選択テキスト:

━━━━━━

単なる読み落としや思い込み、勝手な実作への要望などが多々あるだろうと思います。すみません。

この記事では梗概38作中の前半19作(天王丸さん~村木さんまで)について感想を書いています。後半の感想はのちほど別記事で書こうと思います。

 

天王丸景虎『52ヘルツの虚鯨』

  • まず、表紙がかっこいい。実作で繰り広げられるであろうスケールの大きな戦闘描写(テッド・チャンの「理解」!)もワクワク度が高いです
  • 実作では、兄の心境の変化(過去に何かあり引きこもる→妹のピンチを救うために戦う→妹とのつながりを断つ、の流れなど)をもっと詳しく知りたいです

 

稲田一声『女の子から空が降ってくる』

  • 自作です
  • あとからどんどん瑕疵が見つかります

 

ひろきち『最後のコハダ』

━━━━━━

与えられた情報:
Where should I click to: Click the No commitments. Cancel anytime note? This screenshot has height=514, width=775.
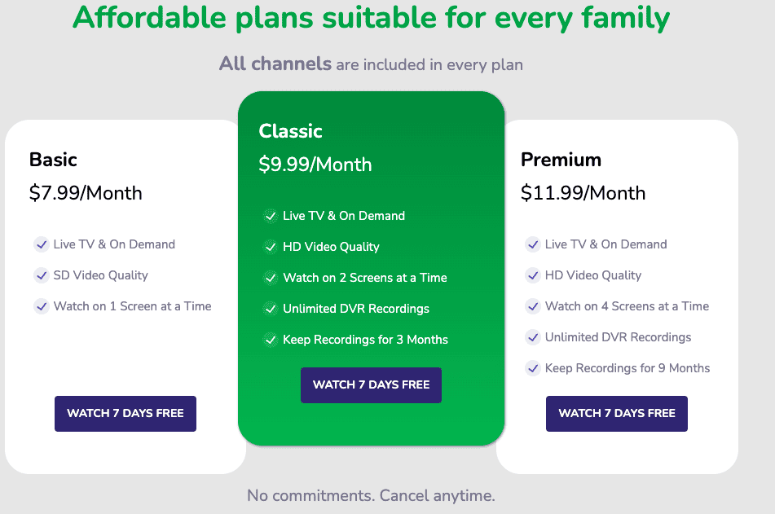[371, 495]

━━━━━━

設問: 選択テキストのうち、「天王丸景虎『52ヘルツの虚鯨』」から始まり「稲田一声『女の子から空が降ってくる』」まで続く部分を、一字も変えずに書き写してください。

解答:
天王丸景虎『52ヘルツの虚鯨』

  • まず、表紙がかっこいい。実作で繰り広げられるであろうスケールの大きな戦闘描写(テッド・チャンの「理解」!)もワクワク度が高いです
  • 実作では、兄の心境の変化(過去に何かあり引きこもる→妹のピンチを救うために戦う→妹とのつながりを断つ、の流れなど)をもっと詳しく知りたいです

 

稲田一声『女の子から空が降ってくる』